For that matter, no more could Jennifer herself. Round and short of figure, red and brown of face, she had never so much as ventured to look at Sam, or to think of him either. And even now she was almost sorry for him that she was only plain little Jennifer, and not like Phyllis or Chloe.

And because the village maidens could see no reason for it in her looks they concluded that there must be some hidden wiliness, some depth of craft for which they were no match. They talked it over as they milked the cows, the white stream falling with its music into the pail. "She knew what she was doing, Jennifer did, a regular deep one." It was told in the lane with a laugh, as if each wanted to show that Sam was nothing to them, of course.

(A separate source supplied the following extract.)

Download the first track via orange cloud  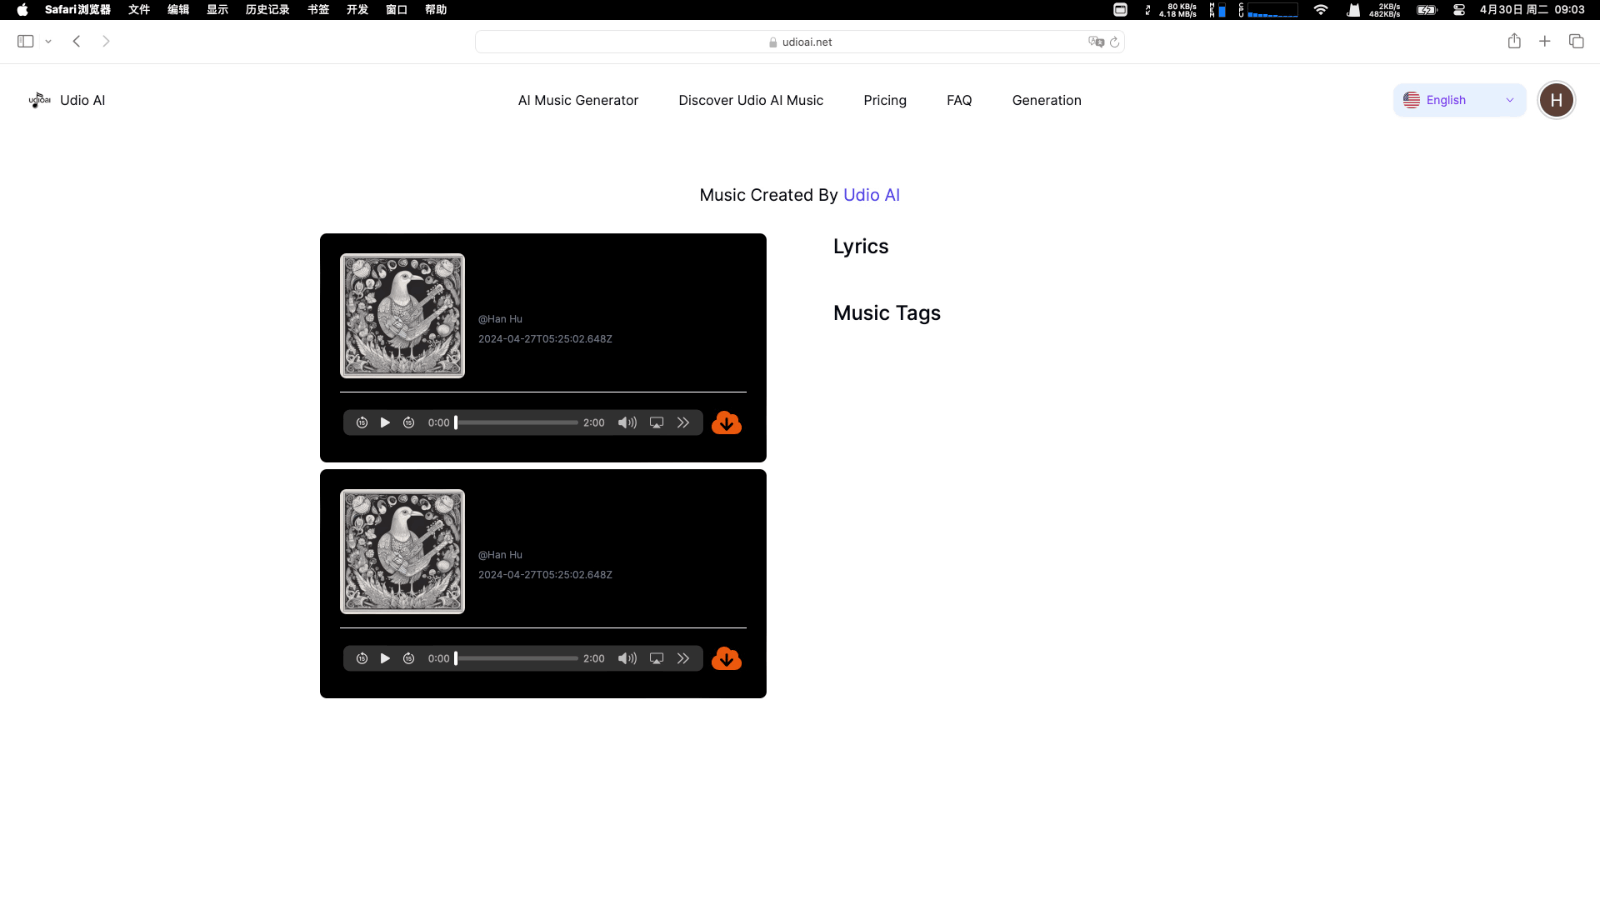(726, 423)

But the older folks talked of it differently. The women stood in the doorway of an evening with clusters of children about them, and according to them it was Sam who was the deep one. He knew what he was doing, did Sam. There were things, they said, and they spoke feelingly, that lasted longer than good looks and were worth more. And as the men came home with heavy steps from the day's work, with a smell about them like the smell of a field that the Lord hath blessed, they said that a little thrifty body like Jennifer was a prize for anybody to be proud of, and Sam Petch was a lucky fellow, that he was.

It was plain enough, whatever Jennifer thought—and she kept her thoughts mostly to herself—that Sam agreed with these older ones. He could not do enough to show his pride in Jennifer, and but that she refused all offers of finery, would have made his plain little sweetheart as gay as Phyllis or Chloe. Never an evening passed but you met them walking leisurely together, the declared sign of courtship, which was also known as "keeping company." It was thus distinguished from marriage, for which the accepted sign was that the wife kept three yards behind.

But when Sam and Jennifer were married they still went on "keeping company;" even though his long stride needed three of Jennifer's short steps, she was never behind, and Sam would have taken steps as short as hers before she should be. And if it be true that light hearts make easy travelling, they might well keep together, up hill and down. A glance was enough to show that things were flourishing with them. Their cottage stood on the top of the hill, all set about with a garden fair, and at the side and back of the house grew "stuff" enough to send to market. Sam had rented a bit of a meadow where a couple of cows gave Jennifer the chance of showing her skill at clotted cream and butter. There, too, a troop of fowls had their run, and away in a corner three pigs added to the importance of Sam and to the cares of Jennifer. She, thrifty soul, made enough out of her department to pay the rent; up early, and always at work, her song only ceasing to make way for her silvery laugh. The older folks repeated their opinion now as a prophecy fulfilled, and took to themselves as much credit as if the prediction had been the chief cause of the prosperity.

Before three years had gone Jennifer's department was increased by the birth of two sturdy little sons. They were both the image of Sam, so the women declared; but the men saw in each the image of their mother, and counted it a pity that they were not girls, for the like of Jennifer they reckoned scarce.